In her talk, she placed libraries squarely within our current political context, noting a precipitous drop in trust in our public institutions during the past few decades — except for libraries.
Why do libraries matter? Because, Westbrooks asserted, they:
Educate the public. They help fill the gap left by systemic disinvestment in civic education. They help people understand threats to democracy such as authoritarianism. They foster literacy, from reading itself to information, data and media literacy.
Serve as stewards of knowledge and facts. They preserve the cultural, historical and scholarly record in a way that’s reliable, accessible and organized.
Support pluralistic and diverse communities. Libraries bring people in from the margins and bridge gaps. They empower people to imagine a more just and equitable world. They support intellectual freedom — the right to read what you want, without anyone else knowing.
As institutions created by humans, libraries aren’t perfect. Westbrooks noted that during the civil rights movement, libraries were just as much a target of sit-ins protesting segregation as other public spaces were. (In 2018, the leadership of the American Library Association apologized to African Americans “for wrongs committed against them in segregated public libraries.”)
These days, libraries are again a target amid a dramatic rise in book bans:
From July 2021 to June 2022, PEN America’s Index of School Book Bans lists 2,532 instances of individual books being banned, affecting 1,648 unique book titles.
— Banned in the USA: The Growing Movement to Censor Books in Schools, PEN America
Westbrooks urged her audience not to just watch from the sidelines. Her calls to action:
Champion libraries. She didn’t give specific suggestions, but I have a few:
Get a library card if you don’t already have one. Then use it.
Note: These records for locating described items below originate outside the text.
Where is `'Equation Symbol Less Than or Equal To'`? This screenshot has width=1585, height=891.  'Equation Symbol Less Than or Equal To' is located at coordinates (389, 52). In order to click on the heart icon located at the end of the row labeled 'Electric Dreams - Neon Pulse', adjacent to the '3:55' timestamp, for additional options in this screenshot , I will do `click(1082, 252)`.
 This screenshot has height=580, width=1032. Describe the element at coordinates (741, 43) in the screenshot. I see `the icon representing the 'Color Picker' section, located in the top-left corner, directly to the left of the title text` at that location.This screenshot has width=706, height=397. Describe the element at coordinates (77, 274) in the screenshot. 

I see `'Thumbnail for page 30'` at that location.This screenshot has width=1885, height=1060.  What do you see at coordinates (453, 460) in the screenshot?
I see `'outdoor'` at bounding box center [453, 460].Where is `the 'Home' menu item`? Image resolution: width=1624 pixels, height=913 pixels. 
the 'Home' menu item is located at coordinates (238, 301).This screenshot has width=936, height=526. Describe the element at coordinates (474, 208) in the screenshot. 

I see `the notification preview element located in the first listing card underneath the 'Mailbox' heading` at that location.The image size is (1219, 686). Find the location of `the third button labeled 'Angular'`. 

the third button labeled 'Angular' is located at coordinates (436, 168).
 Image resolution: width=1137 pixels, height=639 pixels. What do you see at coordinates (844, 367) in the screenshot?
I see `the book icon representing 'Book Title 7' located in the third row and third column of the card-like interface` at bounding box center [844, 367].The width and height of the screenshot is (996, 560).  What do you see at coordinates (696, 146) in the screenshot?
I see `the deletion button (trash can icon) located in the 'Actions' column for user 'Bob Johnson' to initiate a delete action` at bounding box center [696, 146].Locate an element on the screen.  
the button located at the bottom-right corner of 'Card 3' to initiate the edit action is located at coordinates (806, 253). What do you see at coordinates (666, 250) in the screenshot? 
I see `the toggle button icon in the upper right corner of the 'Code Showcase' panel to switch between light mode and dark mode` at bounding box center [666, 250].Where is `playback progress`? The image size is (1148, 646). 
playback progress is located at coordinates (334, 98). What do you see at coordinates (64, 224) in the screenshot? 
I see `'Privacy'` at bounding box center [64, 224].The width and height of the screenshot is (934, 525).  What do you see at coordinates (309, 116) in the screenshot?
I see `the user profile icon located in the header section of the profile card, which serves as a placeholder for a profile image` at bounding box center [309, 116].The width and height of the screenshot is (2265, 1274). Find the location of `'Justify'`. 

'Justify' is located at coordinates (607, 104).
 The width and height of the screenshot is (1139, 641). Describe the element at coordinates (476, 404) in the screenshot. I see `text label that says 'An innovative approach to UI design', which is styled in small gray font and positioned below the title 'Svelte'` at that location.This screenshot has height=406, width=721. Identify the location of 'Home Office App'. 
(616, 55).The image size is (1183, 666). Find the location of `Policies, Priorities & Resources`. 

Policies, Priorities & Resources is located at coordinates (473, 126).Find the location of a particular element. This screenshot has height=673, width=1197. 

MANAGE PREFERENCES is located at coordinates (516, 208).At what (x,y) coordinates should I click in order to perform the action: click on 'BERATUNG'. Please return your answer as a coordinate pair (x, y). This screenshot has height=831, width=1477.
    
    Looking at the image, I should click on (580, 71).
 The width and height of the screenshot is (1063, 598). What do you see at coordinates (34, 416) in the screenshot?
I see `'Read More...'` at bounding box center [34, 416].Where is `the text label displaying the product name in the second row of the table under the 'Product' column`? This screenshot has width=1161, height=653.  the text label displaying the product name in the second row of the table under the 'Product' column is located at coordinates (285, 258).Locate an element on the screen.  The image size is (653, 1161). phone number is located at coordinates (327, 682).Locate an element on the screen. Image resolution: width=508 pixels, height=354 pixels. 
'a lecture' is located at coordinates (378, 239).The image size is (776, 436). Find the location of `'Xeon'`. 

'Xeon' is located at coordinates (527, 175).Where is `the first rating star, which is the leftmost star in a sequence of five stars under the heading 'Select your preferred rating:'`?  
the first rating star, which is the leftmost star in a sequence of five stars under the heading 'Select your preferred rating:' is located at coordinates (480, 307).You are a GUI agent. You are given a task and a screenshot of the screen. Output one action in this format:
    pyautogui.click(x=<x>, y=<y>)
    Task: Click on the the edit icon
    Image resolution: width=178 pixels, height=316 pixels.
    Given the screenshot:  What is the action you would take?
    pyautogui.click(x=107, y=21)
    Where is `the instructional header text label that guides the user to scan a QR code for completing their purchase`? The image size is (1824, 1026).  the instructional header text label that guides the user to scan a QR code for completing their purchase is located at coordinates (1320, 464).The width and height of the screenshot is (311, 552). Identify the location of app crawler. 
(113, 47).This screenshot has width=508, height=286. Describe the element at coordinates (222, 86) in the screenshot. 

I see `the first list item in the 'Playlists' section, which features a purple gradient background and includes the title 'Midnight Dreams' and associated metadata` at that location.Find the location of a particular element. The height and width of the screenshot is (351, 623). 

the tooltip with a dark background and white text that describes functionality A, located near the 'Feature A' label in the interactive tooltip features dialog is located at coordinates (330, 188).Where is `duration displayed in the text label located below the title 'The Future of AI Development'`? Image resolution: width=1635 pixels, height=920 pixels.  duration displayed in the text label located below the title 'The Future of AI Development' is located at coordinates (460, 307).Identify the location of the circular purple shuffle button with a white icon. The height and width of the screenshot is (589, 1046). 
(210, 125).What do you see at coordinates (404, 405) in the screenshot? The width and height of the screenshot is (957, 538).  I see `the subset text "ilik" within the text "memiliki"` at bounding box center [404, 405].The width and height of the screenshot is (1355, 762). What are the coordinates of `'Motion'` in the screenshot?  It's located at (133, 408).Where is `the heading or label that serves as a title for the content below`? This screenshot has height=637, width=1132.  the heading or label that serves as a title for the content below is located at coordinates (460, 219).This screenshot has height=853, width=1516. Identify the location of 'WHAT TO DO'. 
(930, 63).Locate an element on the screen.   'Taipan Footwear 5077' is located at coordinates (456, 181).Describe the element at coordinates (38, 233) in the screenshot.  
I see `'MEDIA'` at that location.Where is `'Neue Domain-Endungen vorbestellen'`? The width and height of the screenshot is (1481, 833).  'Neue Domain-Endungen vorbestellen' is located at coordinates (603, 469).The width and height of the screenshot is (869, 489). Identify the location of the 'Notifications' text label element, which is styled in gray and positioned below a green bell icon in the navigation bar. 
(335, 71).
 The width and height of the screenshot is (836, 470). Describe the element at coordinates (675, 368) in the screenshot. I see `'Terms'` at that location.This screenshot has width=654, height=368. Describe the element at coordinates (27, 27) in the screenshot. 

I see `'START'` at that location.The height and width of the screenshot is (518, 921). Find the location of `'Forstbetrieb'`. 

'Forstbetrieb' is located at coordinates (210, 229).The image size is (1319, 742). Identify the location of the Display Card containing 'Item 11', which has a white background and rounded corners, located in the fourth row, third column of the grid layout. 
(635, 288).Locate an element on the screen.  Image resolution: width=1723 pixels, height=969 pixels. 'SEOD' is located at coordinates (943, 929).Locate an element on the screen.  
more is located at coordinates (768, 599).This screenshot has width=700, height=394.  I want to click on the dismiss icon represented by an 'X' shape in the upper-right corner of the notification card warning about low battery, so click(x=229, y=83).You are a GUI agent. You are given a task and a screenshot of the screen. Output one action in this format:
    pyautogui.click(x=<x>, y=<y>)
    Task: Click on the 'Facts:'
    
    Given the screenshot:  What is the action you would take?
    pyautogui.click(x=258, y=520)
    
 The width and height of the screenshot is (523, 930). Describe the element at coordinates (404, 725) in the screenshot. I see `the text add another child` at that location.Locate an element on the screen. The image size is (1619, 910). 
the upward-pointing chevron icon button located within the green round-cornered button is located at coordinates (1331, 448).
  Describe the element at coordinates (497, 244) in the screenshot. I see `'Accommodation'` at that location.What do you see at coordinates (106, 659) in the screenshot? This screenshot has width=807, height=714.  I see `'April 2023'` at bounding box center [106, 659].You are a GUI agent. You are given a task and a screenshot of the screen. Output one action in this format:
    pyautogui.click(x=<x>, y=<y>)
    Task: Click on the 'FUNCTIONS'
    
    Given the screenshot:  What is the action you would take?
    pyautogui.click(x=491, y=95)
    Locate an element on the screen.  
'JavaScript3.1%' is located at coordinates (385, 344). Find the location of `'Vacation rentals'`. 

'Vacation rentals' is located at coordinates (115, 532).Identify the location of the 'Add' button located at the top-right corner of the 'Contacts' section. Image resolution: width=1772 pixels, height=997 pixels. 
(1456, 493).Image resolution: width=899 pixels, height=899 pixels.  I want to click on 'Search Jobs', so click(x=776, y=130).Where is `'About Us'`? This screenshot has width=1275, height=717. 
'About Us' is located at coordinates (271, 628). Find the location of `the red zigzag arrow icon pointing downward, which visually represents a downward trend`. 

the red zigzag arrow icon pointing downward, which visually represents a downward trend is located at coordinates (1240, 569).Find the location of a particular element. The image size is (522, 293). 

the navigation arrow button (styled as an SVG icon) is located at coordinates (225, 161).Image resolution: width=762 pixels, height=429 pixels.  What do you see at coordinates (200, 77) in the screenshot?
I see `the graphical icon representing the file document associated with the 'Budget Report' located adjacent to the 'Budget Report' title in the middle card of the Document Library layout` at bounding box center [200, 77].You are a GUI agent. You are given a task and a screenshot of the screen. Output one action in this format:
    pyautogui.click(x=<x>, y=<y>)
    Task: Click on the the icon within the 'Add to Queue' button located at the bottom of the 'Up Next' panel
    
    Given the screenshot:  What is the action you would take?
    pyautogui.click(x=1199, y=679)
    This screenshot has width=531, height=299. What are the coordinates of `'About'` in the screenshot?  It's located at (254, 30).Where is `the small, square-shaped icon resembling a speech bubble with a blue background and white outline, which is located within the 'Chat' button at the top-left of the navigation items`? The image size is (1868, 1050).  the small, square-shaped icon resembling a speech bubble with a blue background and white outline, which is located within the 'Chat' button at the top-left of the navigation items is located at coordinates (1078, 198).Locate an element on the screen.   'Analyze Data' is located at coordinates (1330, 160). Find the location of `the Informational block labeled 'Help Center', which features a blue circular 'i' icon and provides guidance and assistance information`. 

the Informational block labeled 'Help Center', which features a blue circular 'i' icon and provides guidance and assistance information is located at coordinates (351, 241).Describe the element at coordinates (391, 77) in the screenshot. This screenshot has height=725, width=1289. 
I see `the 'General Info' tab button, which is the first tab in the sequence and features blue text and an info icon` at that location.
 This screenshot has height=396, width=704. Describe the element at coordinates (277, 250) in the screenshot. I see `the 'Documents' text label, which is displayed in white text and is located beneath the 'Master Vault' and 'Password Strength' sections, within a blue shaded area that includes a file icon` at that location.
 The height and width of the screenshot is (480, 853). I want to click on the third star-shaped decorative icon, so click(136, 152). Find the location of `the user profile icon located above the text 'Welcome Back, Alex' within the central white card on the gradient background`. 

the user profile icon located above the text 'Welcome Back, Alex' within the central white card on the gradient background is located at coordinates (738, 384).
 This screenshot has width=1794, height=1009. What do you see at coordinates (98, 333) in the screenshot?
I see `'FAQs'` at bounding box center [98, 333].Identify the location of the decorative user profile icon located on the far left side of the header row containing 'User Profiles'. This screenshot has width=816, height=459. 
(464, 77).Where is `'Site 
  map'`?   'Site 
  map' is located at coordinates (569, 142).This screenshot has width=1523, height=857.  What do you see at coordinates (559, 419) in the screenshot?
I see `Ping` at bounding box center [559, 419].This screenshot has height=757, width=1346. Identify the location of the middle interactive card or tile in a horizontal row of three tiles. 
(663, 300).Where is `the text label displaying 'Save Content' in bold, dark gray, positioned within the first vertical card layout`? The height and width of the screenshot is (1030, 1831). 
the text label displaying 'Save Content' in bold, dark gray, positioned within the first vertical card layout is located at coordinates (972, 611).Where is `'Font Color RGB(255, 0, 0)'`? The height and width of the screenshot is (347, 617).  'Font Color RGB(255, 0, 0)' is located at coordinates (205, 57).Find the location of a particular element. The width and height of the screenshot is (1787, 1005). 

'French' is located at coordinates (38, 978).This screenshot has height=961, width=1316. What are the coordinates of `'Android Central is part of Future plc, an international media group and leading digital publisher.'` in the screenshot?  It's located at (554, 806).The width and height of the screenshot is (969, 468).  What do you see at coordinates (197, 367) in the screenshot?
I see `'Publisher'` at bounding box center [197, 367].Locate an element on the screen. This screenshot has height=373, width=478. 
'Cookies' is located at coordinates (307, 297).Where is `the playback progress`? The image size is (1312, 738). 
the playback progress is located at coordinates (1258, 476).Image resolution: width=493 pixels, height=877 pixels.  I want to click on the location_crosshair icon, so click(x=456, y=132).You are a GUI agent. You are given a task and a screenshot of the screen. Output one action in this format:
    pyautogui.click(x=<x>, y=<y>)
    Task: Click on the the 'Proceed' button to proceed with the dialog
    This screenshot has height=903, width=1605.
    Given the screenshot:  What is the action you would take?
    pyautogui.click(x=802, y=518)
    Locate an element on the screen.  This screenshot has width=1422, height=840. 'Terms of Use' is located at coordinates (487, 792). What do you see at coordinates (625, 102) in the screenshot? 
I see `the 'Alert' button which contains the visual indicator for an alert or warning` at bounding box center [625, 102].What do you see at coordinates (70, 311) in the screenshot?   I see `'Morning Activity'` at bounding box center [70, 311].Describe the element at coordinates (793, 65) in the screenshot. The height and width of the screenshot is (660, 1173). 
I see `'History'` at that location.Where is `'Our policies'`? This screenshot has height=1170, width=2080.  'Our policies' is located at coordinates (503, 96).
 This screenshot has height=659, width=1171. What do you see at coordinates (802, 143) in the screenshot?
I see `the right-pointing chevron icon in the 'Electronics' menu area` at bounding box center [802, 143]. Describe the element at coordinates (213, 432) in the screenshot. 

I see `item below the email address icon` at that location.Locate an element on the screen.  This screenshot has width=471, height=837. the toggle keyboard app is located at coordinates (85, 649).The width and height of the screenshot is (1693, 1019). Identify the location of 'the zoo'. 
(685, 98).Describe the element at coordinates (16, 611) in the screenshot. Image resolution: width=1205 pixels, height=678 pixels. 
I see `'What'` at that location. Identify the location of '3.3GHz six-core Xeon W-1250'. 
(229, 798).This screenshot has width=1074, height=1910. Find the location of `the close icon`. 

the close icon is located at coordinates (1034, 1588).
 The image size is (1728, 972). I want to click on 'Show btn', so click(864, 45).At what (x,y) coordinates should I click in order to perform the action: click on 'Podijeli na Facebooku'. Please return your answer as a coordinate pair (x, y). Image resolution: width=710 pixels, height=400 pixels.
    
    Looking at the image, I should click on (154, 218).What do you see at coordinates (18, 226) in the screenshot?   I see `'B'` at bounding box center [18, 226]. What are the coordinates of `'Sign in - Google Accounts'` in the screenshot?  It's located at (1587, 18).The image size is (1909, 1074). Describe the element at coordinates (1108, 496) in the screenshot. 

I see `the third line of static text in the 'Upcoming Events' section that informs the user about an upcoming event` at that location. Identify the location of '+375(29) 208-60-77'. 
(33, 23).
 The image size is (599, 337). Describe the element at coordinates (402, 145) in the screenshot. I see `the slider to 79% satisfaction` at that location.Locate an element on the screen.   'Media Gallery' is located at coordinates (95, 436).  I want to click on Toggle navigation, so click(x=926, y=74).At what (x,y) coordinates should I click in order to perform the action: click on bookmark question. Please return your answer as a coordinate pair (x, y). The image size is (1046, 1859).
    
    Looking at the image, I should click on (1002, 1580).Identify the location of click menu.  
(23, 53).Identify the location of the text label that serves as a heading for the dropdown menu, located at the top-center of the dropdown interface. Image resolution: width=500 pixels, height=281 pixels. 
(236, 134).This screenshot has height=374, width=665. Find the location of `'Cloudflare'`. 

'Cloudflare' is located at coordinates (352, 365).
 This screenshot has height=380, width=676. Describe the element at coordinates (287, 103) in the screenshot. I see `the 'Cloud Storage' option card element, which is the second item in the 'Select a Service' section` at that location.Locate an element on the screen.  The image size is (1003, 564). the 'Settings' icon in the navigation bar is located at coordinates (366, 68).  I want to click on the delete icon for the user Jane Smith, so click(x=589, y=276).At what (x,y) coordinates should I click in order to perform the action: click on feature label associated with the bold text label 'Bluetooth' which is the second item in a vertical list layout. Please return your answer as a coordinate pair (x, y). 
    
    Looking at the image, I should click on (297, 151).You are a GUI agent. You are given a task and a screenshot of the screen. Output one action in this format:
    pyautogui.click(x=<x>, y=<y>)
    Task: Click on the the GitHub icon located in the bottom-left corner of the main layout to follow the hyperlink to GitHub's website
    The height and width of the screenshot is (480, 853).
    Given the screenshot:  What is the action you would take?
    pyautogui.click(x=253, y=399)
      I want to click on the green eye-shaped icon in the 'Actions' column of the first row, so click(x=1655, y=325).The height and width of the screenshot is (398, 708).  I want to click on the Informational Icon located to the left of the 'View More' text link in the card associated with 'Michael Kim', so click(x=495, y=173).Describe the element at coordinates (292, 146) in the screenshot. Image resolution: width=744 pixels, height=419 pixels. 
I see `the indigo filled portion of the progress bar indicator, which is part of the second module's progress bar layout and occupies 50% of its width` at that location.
Follow your local library’s social media accounts and sign up for its newsletter if it has one.
Attend events at libraries.
Vote for library funding measures.
Join a library advisory council. Every public library has one.
Join the fight against book bans. The American Library Association has launched United Against Book Bans.
It’s not the greatest moment for libraries right now. But they’ve been a part of our country’s history from the start, and I’ve no doubt they’ll continue to be for a long, long time.
Thank you for this Amy. "The library is the mind of the city," Ursula Le Guin once said while testifying before the Multnomah County Board of Commissioners in favor needless to say of a ballot measure that would increase funding for our libraries. She spent hours in that hearing room, as did I. Your call to action is much needed; we must not lose our mind!
The library is among the greatest of democratic institutions--all can access its knowledge and benefit from its programs. In this day of banning and disinformation, we must stand by libraries and librarians!